▶ **WHAT TO WORK ON**
Exclude any images and output the remaining records exactly.

▶ **Pixel coordinate grounding data**

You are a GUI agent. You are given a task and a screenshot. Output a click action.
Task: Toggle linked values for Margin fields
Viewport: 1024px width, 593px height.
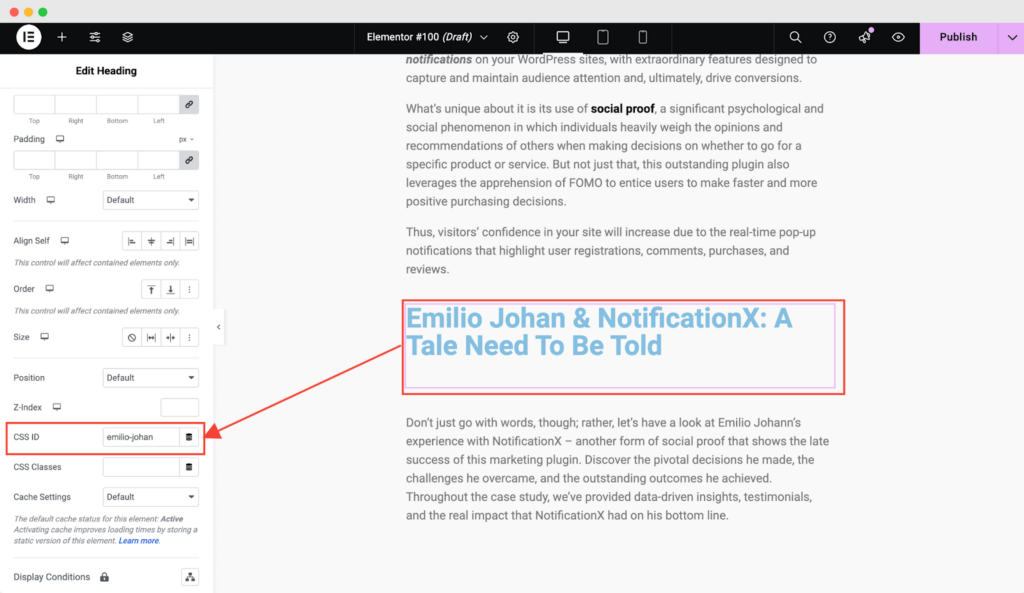(x=189, y=104)
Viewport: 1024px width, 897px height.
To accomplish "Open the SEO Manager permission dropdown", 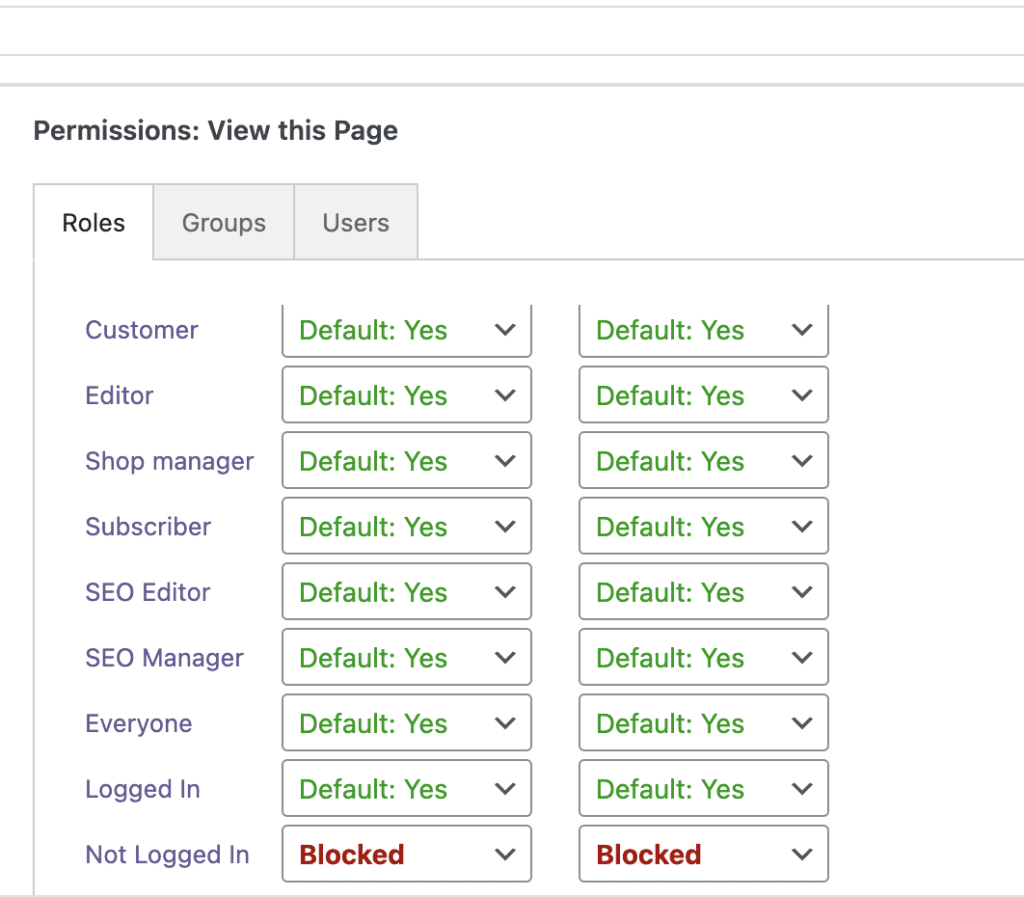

▶ **ANSWER SECTION**
You are a GUI agent. You are given a task and a screenshot. Output a click action.
Task: Toggle linked values for Margin fields
Viewport: 1024px width, 593px height.
(x=189, y=104)
Viewport: 1024px width, 897px height.
To accomplish "Open the SEO Manager permission dropdown", 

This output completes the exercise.